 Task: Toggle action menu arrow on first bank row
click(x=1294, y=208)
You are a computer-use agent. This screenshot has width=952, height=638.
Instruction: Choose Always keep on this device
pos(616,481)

=== WORK REQUEST ===
Set down, exactly as they appear, the line holding "You are a computer-use" and every line after it until the records end.

=== TASK SOLUTION ===
You are a computer-use agent. This screenshot has width=952, height=638.
Instruction: Choose Always keep on this device
pos(616,481)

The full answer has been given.